Political analyst Professor Ndletyana comments on the South African political landscape ahead of Election Day
A snapshot of present-day South Africa portrays a country in mid-pandemic, preparing to take to the polls amidst a turbulent economic climate. The local government elections, set to take place on 1 November, will see 325 political parties vying for governance, among them the African National Party (ANC), the Democratic Alliance (DA), and the Economic Freedom Fighters (EFF). This election will test whether current ruling party, the ANC, is able to maintain its grasp on the majority vote, as well as provide a gauge of the extent of President Cyril Ramaphosa’s support.
This is the opinion of Mcebisi Ndletyana, Professor at the University of Johannesburg. Ndletyana is an author and political analyst who holds positions on the editorial board of the Journal of Public Administration and the Council for the Advancement of the South African Constitution and is a fellow of the African Leadership Initiative.
His comment formed part of an interview with award-winning journalist, Bruce Whitfield, the host of PSG’s Think Big webinars series. Each webinar features a digital dialogue with a high-profile personality on some of the country’s burning issues.
“These elections will provide a strong indicator of how contesting parties will perform on a national level. Today’s political environment is a contentious one, characterised by social and economic hardships against the backdrop of wide scale corruption. Idealists could argue that the solution is for corrupt politicians to be flushed out of the system completely and to be replaced with ethical leaders. However, this is easier said than done,” says Ndletyana.
Ndletyana argues that negative sentiments towards the ANC are no indication that supporters will switch their vote.
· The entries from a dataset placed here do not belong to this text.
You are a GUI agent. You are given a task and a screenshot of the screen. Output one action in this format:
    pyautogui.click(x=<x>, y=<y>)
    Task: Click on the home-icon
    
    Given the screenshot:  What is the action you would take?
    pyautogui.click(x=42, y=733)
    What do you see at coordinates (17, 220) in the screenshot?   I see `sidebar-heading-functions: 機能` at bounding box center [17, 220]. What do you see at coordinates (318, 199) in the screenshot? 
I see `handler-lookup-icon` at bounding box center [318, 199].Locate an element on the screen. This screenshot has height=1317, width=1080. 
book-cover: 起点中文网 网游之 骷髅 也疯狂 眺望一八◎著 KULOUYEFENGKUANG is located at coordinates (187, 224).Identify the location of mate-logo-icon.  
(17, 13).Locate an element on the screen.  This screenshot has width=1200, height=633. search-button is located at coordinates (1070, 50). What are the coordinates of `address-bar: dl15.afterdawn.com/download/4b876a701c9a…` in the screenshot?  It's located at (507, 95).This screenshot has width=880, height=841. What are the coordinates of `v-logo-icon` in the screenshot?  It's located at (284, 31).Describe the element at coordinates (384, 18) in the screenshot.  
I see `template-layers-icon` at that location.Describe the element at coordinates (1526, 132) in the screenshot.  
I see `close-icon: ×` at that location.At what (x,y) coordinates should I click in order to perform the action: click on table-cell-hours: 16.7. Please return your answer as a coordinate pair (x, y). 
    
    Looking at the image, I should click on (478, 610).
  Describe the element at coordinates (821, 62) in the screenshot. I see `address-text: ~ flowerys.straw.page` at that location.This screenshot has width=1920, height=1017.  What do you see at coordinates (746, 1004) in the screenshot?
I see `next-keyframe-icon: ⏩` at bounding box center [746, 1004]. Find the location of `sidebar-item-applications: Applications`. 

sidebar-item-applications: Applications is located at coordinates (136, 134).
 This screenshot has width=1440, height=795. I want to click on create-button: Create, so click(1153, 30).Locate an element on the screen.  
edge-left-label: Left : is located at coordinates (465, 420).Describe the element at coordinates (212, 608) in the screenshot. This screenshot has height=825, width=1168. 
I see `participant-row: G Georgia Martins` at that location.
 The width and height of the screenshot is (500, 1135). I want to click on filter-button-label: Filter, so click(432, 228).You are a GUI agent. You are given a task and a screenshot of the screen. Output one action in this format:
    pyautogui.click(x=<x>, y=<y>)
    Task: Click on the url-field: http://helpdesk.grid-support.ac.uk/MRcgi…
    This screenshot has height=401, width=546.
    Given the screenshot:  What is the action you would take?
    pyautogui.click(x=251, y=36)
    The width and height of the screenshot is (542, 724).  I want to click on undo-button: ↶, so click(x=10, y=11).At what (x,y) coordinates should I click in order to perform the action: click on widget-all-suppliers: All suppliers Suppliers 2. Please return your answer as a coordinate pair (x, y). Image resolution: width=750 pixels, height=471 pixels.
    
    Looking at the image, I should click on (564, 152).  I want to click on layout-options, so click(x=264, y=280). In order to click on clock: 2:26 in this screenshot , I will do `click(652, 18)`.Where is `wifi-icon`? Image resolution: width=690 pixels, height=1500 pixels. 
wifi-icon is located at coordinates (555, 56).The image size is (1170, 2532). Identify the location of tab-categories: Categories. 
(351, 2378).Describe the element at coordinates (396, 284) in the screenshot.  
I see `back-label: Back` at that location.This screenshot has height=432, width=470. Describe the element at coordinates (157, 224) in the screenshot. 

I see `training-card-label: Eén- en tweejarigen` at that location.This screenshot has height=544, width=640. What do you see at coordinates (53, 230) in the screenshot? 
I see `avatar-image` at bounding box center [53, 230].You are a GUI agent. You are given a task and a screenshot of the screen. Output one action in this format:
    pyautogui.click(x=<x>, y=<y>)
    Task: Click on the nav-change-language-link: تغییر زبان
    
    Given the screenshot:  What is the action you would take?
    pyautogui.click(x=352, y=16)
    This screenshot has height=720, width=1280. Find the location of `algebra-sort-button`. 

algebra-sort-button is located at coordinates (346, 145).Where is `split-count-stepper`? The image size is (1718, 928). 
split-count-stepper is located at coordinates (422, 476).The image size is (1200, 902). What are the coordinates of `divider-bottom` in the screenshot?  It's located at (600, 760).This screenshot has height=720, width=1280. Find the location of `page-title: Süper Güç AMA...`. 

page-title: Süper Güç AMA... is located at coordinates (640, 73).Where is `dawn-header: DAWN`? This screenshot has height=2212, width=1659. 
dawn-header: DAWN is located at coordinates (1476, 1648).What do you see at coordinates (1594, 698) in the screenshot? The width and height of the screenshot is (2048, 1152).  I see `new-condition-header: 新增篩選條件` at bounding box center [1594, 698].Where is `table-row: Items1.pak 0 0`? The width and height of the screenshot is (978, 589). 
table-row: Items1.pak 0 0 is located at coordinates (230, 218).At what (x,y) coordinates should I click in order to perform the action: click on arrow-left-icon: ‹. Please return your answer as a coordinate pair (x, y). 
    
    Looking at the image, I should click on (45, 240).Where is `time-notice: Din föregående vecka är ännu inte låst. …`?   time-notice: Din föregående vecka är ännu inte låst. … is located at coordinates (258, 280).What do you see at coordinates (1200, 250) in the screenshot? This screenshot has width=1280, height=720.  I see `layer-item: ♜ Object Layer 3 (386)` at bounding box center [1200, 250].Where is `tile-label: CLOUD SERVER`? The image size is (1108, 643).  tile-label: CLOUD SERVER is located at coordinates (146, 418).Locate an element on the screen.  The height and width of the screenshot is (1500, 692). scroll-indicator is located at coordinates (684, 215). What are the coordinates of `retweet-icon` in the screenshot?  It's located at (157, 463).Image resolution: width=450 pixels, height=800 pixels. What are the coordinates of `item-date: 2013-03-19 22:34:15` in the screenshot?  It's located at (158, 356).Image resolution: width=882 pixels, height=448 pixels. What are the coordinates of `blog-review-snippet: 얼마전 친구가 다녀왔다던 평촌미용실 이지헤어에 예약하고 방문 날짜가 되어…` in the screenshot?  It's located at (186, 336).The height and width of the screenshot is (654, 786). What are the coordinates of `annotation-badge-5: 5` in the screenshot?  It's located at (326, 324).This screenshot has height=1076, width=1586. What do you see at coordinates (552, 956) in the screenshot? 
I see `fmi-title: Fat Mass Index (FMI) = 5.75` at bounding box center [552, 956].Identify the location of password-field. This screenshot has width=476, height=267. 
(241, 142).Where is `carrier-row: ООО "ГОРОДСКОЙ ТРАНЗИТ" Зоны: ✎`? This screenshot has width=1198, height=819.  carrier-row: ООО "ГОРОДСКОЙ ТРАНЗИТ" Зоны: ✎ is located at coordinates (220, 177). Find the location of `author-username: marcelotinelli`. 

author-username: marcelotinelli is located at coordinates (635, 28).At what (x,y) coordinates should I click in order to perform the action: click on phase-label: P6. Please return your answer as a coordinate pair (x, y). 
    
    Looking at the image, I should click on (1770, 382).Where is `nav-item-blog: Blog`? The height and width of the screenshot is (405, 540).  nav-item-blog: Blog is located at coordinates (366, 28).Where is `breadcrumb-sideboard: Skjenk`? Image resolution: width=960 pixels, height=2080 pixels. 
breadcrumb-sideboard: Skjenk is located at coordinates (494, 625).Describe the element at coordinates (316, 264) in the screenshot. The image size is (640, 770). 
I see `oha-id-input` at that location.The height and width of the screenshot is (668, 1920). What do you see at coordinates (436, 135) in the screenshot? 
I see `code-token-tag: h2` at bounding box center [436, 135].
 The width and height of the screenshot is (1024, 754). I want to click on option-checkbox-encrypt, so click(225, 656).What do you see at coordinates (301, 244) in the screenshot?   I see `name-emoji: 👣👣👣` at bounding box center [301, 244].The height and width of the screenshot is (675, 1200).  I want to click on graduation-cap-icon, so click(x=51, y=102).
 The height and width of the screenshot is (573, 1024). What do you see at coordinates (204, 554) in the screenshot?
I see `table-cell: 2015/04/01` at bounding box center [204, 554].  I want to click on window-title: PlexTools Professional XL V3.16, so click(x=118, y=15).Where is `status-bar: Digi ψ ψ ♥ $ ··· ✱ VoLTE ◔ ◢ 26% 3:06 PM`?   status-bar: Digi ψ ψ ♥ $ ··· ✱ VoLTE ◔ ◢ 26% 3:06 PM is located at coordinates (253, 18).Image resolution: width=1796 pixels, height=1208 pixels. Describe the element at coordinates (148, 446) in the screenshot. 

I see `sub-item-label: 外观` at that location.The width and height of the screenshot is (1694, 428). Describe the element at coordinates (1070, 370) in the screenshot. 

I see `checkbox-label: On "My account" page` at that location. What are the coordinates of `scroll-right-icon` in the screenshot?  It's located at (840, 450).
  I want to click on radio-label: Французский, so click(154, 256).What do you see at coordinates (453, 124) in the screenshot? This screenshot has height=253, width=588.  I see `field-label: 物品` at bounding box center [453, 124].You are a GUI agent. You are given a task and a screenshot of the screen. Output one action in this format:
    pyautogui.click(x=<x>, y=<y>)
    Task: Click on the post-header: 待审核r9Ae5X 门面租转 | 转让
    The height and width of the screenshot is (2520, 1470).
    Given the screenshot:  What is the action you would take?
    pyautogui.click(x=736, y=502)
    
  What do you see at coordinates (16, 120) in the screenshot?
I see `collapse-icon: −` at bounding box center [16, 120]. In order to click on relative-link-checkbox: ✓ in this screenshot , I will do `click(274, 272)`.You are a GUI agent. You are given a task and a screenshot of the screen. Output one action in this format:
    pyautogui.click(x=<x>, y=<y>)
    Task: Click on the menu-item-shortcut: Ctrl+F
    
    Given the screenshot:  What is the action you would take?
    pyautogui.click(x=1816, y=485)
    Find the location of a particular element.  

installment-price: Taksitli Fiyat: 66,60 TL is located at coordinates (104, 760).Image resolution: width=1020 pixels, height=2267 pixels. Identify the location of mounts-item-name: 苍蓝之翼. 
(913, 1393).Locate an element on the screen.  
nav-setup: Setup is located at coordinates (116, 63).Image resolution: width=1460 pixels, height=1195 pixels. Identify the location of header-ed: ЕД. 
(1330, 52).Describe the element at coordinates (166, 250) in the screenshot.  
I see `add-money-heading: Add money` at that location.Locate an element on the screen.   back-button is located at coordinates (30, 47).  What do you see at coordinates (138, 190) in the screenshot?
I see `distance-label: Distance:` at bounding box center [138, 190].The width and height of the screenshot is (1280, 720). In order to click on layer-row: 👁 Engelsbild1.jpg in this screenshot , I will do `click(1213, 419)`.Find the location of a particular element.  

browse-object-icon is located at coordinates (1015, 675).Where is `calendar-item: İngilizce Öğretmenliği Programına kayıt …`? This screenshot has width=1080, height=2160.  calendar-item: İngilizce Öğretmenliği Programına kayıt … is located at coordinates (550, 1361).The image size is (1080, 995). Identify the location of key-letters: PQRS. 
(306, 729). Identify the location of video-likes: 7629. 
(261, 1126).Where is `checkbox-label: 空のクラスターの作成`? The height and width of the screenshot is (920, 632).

He points to the 2016 scenario, where in Pretoria and Nelson Mandela Bay, traditional ANC voters did not switch their votes in protest of poor service delivery. Instead, they simply exercised their democratic right to stay away from the polls, and in this sense, “punished” the ruling party for their negligence.
The job of the opposition is to translate bad sentiments towards the ANC, into positive sentiments towards themselves, and ultimately, votes on Election Day. Therein lies the greatest challenge – a hurdle that Ndletyana argues the DA has all but given up on, given their rollout of controversial posters in Phoenix, which were branded as racist. Evidently, the DA has set its sights on minority groups, hoping to rally enough support to overwhelm the largely black constituent of ANC voters.
As he commented: “There were a number opportunities that the civil unrest in Durban and parts of Gauteng presented – opportunities that the DA has largely failed to exploit. The DA has suffered reputational damage by appealing to people’s base instincts, rather than discrediting the ANC.”
When asked to make a prediction on the success of the EFF in smaller provinces, Ndletyana asserted that the answer lies in the voting constituent upon which the EFF relies, which is primarily unemployed youth. This constituent, however influential and radical in their political position, only make up a small segment of the population.
“Unfortunately, although the EFF makes some interesting and attractive points, their political rhetoric at times borders on rudeness, which is particularly offensive to older voters and makes it very difficult for them to win the buy-in of a larger segment of society. I do not see the EFF winning significant ground even in smaller provinces going forward, unless they do so as part of a coalition,” he argued.
Ultimately, what is “depressing,” about the current political landscape is that South Africa’s current politicians “see the state as a source of livelihood, rather than an instrument for changing lives, and this will always be to the detriment of the poor and disenfranchised,” he adds.
Concluding the interview was PSG’s Head of Internal Audit Vilola Gounden, who expressed her appreciation for the transparency and candidness that Professor Ndletyana demonstrated in the webinar. “When it comes to assessing the political landscape and trying to predict the future of our beautiful country, we simply don’t have a crystal ball. Instead, we can only rely on informed opinion. We hope that this session has helped our audience to gain a glimpse of what the future holds if we take control and become an engaged society, ready to cast our votes on 01 November,” she said.